Energy company AGL has slashed the number of wind turbines it is applying to build at the proposed Silverton wind farm in far west New South Wales.
The $460 million project, in the Bafrrier Range about 20 kilometres northwest of Broken Hill, has been in the pipeline since 2008.
AGL re-confirmed its commitment early this year.
The company is seeking government approval to modify its plan for the Silverton project to include 172 turbines, more than a hundred fewer than under the previous plan.
“The main change with [the modification] is about making sure the Silverton wind farm can use the latest and most modern wind turbine technology, the next evolution of wind turbines,” project manager Adam Mackett said.
Mr Mackett said fewer turbines would be needed as a result of advances in wind technology.
The turbines would be taller with a greater diameter, while the three turbines closest to Silverton have been removed from the proposal.
The township would be 5.5 kilometres away from the nearest turbine site under the new plan.
“Overall, the assessment when you take the reduction in numbers is considered to be a lesser impact,” Mr Mackett said.
“The turbines are getting a little bit larger … but with a reduction in numbers comes a lesser impact overall on the environment.”

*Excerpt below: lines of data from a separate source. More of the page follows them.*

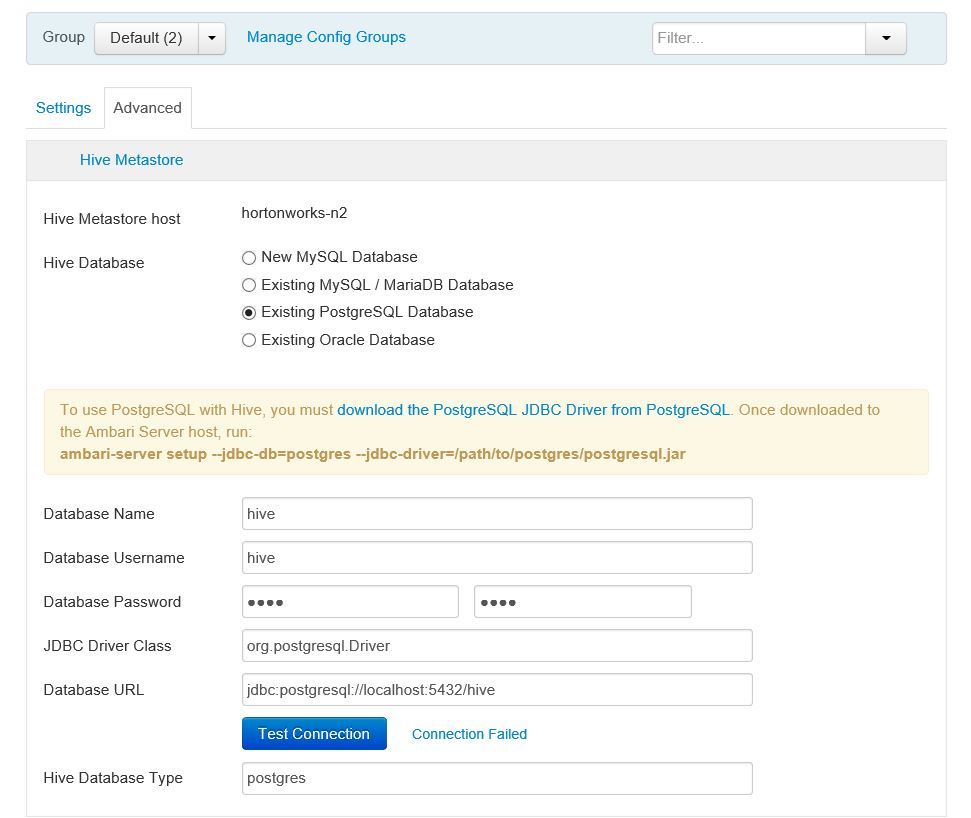The width and height of the screenshot is (971, 818).
Task: Select New MySQL Database option
Action: coord(249,258)
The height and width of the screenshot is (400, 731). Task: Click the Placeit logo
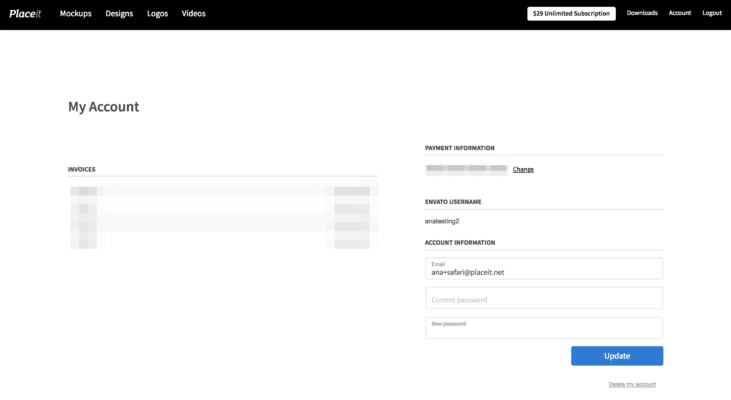(25, 14)
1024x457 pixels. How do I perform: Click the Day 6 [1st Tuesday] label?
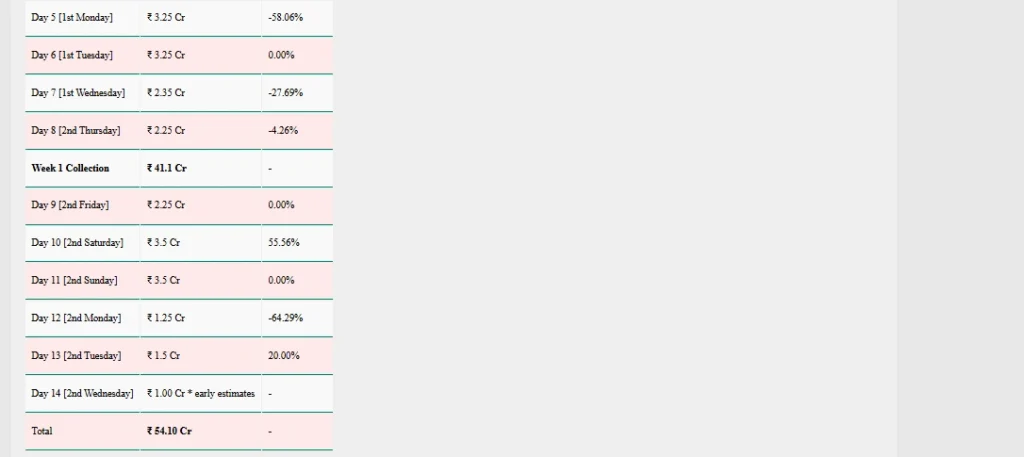coord(72,55)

Although the submission to the State Government includes plans for 172 turbines, only about 60 will be built when construction begins.
The main transmission line between Broken Hill and Mildura does not have the capacity to cope with the full number of turbines, but AGL said it may be upgraded by electricity authorities in the future.
Residents get first access to plan
There was frustration from locals at a recent meeting, who told AGL it had not made planning documents properly available to them, and that the State Government had not put them on exhibition in Silverton itself.
AGL said it would give the new plans to residents weeks before they would formally go on public exhibition.
“It’s been good this time that we’ve been able to get our hands on this and start digesting it, it’s a pretty big document by the look of it,” Silverton publican Peter Price said.
“But once again, AGL are being upfront and they are informing us.
“A lot of questions get asked, some are not answered to everyone’s satisfaction, but I’ve always felt that AGL have done their best.”
The company hoped the tender process for construction of the wind farm based on the modified plan would be complete by the first quarter of 2017.